Schengen normaliza controlos temporários

Escrito por IAto brief AI · 19 de agosto de 2026, 02:50
Como foi escrita

Europe’s temporary border checks settle into the landscape.

Composição da imagem · tobrief
o texto · 3 min de leitura

Todas as manhãs de trabalho, mais de 200 000 pessoas entram no Luxemburgo vindas de França, da Bélgica e da Alemanha para chegarem aos seus empregos (STATEC). No corredor Trier-Wasserbillig, muitos passam perto da aldeia onde cinco governos assinaram o acordo de 1985 que deu origem ao espaço europeu sem controlos de passaporte nas fronteiras internas. A decisão alemã de prolongar os controlos nas suas nove fronteiras terrestres até meados de março de 2027 suspende de novo essa promessa a poucos quilómetros do lugar onde foi escrita.

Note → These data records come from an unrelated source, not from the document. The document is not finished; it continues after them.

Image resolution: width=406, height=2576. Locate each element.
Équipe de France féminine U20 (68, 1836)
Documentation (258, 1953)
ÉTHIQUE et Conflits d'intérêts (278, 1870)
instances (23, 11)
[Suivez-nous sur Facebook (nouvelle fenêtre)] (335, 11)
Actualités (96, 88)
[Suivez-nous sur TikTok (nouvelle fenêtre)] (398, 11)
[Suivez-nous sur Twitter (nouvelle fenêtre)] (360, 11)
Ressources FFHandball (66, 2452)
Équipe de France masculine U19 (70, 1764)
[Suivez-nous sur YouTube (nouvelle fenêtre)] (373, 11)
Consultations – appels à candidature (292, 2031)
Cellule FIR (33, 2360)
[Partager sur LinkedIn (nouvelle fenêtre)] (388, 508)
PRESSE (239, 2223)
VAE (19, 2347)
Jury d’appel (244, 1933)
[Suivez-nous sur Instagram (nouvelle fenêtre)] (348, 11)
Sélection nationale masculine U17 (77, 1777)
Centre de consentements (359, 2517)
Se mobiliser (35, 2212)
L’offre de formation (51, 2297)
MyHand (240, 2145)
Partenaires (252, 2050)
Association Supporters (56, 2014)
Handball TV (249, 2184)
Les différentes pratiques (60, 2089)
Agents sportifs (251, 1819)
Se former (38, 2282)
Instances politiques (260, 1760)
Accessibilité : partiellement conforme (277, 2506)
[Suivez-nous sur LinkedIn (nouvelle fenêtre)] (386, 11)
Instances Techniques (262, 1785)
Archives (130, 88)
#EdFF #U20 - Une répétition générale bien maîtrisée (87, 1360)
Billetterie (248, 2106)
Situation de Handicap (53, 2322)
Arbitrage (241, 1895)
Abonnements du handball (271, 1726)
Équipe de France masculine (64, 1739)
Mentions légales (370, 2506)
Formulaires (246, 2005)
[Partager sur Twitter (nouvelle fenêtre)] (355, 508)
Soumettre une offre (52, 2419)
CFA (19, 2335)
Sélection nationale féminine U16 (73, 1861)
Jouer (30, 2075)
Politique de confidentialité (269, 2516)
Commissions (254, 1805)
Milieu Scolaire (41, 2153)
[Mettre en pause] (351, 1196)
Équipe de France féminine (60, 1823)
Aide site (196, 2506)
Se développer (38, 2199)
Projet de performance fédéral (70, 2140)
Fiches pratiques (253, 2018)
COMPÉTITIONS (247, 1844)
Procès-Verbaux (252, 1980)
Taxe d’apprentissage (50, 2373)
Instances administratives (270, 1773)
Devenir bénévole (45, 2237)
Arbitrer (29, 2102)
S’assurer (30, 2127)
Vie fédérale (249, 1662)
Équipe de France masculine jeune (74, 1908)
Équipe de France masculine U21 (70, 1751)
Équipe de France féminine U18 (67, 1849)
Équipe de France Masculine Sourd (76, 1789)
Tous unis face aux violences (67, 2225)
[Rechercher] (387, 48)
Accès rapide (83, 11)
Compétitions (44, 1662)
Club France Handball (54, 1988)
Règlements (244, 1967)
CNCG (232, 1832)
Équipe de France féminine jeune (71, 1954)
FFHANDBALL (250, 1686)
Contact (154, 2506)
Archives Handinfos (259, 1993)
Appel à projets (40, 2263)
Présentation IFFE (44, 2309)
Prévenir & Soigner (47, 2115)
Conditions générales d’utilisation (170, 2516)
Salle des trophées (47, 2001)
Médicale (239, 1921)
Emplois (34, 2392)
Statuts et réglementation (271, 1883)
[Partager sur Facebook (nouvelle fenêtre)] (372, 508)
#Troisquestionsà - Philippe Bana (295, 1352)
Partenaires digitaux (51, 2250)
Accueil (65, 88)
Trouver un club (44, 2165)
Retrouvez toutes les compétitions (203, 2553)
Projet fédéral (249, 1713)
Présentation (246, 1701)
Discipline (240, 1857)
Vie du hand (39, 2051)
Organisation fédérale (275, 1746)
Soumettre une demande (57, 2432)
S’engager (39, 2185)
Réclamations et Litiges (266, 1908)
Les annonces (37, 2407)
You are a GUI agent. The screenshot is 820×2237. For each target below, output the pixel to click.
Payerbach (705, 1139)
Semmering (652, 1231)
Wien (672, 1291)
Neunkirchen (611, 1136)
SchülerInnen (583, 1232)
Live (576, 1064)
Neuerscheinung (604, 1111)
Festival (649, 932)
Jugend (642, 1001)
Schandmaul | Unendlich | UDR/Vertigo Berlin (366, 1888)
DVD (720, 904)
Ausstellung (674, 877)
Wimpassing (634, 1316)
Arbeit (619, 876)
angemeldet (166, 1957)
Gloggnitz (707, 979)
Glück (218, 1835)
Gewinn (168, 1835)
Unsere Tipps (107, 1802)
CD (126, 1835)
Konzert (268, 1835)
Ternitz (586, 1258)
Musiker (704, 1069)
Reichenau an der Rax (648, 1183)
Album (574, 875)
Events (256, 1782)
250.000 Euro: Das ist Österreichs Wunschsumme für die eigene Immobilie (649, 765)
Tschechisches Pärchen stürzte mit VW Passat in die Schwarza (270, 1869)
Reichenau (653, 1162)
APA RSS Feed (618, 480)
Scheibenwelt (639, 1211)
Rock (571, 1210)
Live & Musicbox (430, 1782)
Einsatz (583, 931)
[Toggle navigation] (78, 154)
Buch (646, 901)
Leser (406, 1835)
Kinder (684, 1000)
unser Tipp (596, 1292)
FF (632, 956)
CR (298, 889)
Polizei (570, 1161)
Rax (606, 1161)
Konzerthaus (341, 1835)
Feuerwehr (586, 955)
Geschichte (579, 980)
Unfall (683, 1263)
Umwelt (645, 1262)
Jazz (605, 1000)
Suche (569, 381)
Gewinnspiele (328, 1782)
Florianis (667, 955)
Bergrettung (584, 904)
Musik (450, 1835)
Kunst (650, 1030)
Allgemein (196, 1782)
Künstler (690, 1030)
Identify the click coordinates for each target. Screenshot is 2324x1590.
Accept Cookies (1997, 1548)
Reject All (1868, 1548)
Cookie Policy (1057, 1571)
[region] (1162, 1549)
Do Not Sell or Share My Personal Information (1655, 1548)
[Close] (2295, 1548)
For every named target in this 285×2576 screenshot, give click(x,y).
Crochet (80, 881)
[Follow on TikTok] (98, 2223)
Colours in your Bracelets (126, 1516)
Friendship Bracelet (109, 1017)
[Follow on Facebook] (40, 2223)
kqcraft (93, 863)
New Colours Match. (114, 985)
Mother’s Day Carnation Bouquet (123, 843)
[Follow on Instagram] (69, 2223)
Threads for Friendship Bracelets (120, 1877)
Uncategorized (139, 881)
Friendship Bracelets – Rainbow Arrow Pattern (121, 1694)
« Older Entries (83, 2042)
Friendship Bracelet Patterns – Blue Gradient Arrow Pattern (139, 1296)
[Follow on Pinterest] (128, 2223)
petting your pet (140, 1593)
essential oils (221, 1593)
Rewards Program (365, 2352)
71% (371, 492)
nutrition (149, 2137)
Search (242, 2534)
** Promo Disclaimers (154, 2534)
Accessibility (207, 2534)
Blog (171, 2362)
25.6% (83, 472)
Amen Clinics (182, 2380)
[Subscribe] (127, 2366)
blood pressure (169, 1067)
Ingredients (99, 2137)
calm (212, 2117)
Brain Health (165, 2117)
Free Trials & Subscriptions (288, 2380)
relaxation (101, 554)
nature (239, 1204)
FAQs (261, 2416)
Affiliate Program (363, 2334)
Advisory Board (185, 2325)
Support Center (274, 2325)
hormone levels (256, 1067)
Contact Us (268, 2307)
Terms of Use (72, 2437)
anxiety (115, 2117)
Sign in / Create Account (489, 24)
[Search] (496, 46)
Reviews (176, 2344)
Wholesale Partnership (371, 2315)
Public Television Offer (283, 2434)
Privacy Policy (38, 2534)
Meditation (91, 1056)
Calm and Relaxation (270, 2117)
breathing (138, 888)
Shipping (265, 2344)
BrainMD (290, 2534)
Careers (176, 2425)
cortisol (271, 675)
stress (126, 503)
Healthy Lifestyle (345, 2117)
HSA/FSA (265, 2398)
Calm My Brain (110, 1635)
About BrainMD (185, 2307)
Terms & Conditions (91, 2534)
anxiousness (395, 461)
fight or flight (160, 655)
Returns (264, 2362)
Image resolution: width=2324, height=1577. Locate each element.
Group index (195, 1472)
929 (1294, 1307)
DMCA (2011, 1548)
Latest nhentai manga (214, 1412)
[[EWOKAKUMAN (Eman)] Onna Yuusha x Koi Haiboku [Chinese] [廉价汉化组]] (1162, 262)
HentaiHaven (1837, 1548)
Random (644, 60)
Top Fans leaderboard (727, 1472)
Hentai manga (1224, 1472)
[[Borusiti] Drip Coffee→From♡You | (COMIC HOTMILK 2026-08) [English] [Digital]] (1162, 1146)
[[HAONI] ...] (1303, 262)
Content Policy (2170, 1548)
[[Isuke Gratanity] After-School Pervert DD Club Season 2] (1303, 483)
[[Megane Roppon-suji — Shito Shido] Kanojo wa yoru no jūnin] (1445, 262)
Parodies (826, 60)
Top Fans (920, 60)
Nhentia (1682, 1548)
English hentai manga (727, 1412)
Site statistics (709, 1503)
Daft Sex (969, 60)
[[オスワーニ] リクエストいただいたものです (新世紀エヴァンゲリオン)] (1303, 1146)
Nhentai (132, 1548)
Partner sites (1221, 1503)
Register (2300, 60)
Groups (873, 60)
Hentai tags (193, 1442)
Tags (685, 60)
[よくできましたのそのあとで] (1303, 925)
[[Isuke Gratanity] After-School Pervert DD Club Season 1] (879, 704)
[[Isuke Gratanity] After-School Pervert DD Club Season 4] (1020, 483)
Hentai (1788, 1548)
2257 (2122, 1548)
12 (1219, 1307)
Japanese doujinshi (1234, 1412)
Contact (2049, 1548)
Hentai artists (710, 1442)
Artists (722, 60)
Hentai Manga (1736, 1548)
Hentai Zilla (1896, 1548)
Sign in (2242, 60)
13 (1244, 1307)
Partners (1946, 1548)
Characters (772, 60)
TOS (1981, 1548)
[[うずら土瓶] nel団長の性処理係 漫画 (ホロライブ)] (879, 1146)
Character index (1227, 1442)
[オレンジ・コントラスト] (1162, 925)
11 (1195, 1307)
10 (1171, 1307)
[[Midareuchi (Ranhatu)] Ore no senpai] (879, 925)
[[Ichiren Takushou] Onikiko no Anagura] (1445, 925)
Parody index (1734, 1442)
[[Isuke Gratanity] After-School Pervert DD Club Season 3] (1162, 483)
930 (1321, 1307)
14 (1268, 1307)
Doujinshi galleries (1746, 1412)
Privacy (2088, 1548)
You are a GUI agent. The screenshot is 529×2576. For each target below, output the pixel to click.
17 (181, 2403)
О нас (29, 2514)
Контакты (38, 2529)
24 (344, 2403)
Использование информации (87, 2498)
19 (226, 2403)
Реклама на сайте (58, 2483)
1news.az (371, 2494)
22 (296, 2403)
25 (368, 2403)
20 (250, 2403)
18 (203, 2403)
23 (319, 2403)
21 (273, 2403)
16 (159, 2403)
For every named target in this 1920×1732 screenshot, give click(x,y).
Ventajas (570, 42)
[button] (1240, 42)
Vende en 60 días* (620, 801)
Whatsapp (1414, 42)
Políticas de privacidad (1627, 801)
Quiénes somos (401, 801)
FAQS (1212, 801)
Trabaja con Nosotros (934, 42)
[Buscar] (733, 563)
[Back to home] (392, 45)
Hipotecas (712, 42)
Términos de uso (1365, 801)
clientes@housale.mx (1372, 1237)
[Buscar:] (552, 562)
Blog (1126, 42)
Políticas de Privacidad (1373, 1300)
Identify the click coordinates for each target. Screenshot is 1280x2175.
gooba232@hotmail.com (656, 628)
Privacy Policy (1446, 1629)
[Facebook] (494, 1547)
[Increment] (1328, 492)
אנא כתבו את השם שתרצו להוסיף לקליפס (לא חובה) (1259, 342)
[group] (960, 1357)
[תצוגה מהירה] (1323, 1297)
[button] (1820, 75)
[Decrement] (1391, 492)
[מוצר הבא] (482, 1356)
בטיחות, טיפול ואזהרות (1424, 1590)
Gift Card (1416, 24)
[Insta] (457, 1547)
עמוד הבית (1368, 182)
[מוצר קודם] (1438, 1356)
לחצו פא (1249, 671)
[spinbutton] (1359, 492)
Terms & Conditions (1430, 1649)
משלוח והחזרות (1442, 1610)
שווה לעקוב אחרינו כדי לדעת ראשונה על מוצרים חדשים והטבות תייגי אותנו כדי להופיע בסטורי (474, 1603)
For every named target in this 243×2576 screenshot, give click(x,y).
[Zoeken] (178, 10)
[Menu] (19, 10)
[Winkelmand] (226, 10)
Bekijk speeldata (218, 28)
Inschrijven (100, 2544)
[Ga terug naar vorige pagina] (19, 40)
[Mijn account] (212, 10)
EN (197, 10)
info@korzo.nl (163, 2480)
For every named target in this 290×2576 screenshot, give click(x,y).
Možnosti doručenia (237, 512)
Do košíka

O ministro alemão do Interior, Alexander Dobrindt, notificou a Comissão Europeia a 18 de agosto, invocando a migração irregular e aquilo que Berlim descreve como pressão sobre as fronteiras externas da UE (Yahoo/Reuters, Comissão Europeia). Os controlos cobrem todas as fronteiras terrestres alemãs: Áustria, França, Bélgica, Países Baixos, Luxemburgo, Dinamarca, Suíça, Chéquia e Polónia. Estão em vigor desde setembro de 2024 e afetam estradas, comboios e autocarros. Não alteram as regras de vistos, mas mudam a experiência quotidiana de circular através de fronteiras que deveriam estar abertas.

Oito governos, um mesmo padrão

A Alemanha não está sozinha. Oito Estados Schengen mantêm atualmente controlos nas fronteiras internas: Áustria, França, Alemanha, Itália, Países Baixos, Noruega, Polónia e Suécia (Comissão Europeia). A Áustria renova-os sem interrupção desde a crise migratória de 2015. França mantém-nos desde os atentados de novembro de 2015.

A Polónia mostra como esta lógica se alimenta a si própria. Varsóvia aplica os seus próprios controlos nas fronteiras com a Alemanha e a Lituânia, prolongados até outubro de 2026 (ddb24). O Governo do primeiro-ministro Donald Tusk não defende Schengen em linguagem de fronteiras abertas; apresenta fronteiras seguras como um pilar da segurança nacional. A Polónia é afetada pela decisão alemã, mas participa na mesma lógica. Isso torna quase impossível uma oposição política consistente aos controlos sucessivos dentro do Conselho, onde os governos da UE negociam legislação: os Estados com mais razões para objetar estão também a fazer controlos próprios.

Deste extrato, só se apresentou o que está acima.